Start of Records

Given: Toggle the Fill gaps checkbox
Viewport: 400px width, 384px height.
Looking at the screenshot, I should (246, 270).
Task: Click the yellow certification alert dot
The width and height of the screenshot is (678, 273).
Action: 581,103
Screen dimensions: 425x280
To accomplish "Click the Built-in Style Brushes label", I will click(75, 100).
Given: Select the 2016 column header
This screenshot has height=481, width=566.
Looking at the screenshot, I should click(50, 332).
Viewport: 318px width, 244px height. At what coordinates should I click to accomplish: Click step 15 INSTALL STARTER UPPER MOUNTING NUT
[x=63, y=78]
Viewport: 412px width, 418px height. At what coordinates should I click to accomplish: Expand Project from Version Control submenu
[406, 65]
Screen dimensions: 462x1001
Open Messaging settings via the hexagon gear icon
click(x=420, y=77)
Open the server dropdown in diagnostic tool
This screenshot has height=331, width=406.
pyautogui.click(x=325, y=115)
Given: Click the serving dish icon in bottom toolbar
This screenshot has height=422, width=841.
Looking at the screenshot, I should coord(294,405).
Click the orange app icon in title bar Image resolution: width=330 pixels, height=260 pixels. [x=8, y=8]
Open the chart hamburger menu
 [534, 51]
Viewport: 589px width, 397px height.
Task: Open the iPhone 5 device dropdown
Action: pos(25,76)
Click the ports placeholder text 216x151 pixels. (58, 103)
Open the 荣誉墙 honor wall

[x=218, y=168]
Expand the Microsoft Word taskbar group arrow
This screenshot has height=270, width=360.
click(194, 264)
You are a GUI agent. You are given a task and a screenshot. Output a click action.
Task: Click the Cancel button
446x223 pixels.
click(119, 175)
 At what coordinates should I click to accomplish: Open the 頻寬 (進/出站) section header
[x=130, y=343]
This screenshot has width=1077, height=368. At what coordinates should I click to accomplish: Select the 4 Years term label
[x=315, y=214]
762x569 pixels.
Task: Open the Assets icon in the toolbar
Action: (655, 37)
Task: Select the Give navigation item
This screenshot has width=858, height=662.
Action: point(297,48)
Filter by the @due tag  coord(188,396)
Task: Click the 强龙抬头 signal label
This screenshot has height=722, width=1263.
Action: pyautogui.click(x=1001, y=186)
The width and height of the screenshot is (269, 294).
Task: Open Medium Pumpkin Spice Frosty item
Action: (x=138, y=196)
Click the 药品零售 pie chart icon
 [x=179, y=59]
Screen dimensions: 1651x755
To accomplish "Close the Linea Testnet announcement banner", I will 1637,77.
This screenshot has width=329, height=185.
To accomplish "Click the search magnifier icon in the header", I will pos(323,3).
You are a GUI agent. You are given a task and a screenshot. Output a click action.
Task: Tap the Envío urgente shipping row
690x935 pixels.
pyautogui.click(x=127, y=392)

End of Records

=== Work required ===
Print the material exactly. Include every line.

=== Answer to this problem ===
Given: Toggle the Fill gaps checkbox
Viewport: 400px width, 384px height.
Looking at the screenshot, I should (246, 270).
Task: Click the yellow certification alert dot
The width and height of the screenshot is (678, 273).
Action: 581,103
Screen dimensions: 425x280
To accomplish "Click the Built-in Style Brushes label", I will click(75, 100).
Given: Select the 2016 column header
This screenshot has height=481, width=566.
Looking at the screenshot, I should click(50, 332).
Viewport: 318px width, 244px height. At what coordinates should I click to accomplish: Click step 15 INSTALL STARTER UPPER MOUNTING NUT
[x=63, y=78]
Viewport: 412px width, 418px height. At what coordinates should I click to accomplish: Expand Project from Version Control submenu
[406, 65]
Screen dimensions: 462x1001
Open Messaging settings via the hexagon gear icon
click(x=420, y=77)
Open the server dropdown in diagnostic tool
This screenshot has height=331, width=406.
pyautogui.click(x=325, y=115)
Given: Click the serving dish icon in bottom toolbar
This screenshot has height=422, width=841.
Looking at the screenshot, I should coord(294,405).
Click the orange app icon in title bar Image resolution: width=330 pixels, height=260 pixels. [x=8, y=8]
Open the chart hamburger menu
 [534, 51]
Viewport: 589px width, 397px height.
Task: Open the iPhone 5 device dropdown
Action: pos(25,76)
Click the ports placeholder text 216x151 pixels. (58, 103)
Open the 荣誉墙 honor wall

[x=218, y=168]
Expand the Microsoft Word taskbar group arrow
This screenshot has height=270, width=360.
click(194, 264)
You are a GUI agent. You are given a task and a screenshot. Output a click action.
Task: Click the Cancel button
446x223 pixels.
click(119, 175)
 At what coordinates should I click to accomplish: Open the 頻寬 (進/出站) section header
[x=130, y=343]
This screenshot has width=1077, height=368. At what coordinates should I click to accomplish: Select the 4 Years term label
[x=315, y=214]
762x569 pixels.
Task: Open the Assets icon in the toolbar
Action: (655, 37)
Task: Select the Give navigation item
This screenshot has width=858, height=662.
Action: point(297,48)
Filter by the @due tag  coord(188,396)
Task: Click the 强龙抬头 signal label
This screenshot has height=722, width=1263.
Action: pyautogui.click(x=1001, y=186)
The width and height of the screenshot is (269, 294).
Task: Open Medium Pumpkin Spice Frosty item
Action: (x=138, y=196)
Click the 药品零售 pie chart icon
 [x=179, y=59]
Screen dimensions: 1651x755
To accomplish "Close the Linea Testnet announcement banner", I will 1637,77.
This screenshot has width=329, height=185.
To accomplish "Click the search magnifier icon in the header", I will pos(323,3).
You are a GUI agent. You are given a task and a screenshot. Output a click action.
Task: Tap the Envío urgente shipping row
690x935 pixels.
pyautogui.click(x=127, y=392)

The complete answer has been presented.